Little v. Streater
Facts
After appellee's child received public assistance, Connecticut required appellee to identify the putative father and provided counsel to bring a paternity suit against appellant Walter Little. Little, an indigent prisoner represented by legal aid counsel, moved for blood grouping tests and asked that the State pay for them under Connecticut's statute authorizing such tests but charging their cost to the requesting party. The trial court authorized the tests but refused to require state payment, so no tests were performed for financial reasons. Connecticut law also gave evidentiary weight to the mother's constant accusation and required the defendant to show innocence by evidence other than his own testimony; Little was adjudged the father and ordered to pay support and related sums.
Issue
Whether Connecticut violates the Due Process Clause of the Fourteenth Amendment by applying its statute requiring the requesting party to pay for blood grouping tests so as to deny those tests to an indigent defendant in a paternity action.

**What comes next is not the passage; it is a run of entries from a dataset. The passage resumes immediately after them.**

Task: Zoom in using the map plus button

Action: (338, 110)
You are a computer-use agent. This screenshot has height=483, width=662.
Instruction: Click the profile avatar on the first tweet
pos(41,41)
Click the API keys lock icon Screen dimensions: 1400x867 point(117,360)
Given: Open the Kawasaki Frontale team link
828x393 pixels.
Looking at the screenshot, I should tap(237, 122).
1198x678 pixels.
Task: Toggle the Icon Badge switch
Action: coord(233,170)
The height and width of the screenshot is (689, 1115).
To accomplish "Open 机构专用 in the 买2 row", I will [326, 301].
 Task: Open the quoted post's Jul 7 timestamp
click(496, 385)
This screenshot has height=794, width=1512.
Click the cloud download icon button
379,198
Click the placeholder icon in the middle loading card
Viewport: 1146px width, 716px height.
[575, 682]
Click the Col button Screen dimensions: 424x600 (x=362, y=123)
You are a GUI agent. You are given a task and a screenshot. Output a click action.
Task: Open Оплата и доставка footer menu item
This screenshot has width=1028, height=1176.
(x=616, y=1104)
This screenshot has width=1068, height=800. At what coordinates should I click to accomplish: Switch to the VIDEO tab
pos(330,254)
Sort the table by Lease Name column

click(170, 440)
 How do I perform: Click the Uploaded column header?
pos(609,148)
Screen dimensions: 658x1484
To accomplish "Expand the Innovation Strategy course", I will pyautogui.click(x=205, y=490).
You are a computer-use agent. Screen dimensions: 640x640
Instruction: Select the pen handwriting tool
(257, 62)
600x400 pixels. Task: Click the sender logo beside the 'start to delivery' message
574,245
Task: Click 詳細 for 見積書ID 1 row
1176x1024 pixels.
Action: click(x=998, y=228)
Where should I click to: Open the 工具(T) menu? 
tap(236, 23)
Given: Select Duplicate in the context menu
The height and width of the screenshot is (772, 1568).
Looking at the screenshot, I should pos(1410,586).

More specifically, the question is whether, in the circumstances of this state-involved paternity proceeding, denial of state-funded blood tests deprived the defendant of a meaningful opportunity to be heard.
Rule
Due process requires, at minimum, that absent a countervailing state interest of overriding significance, persons forced to settle claims of right and duty through the judicial process must be given a meaningful opportunity to be heard. In determining what process is due, courts apply the Mathews v. Eldridge factors: the private interests at stake, the risk of erroneous deprivation under existing procedures and the probable value of additional safeguards, and the government's interests and burdens. A facially valid cost requirement violates due process as applied when, in the particular circumstances, it forecloses an indigent party's meaningful opportunity to present highly probative exculpatory evidence.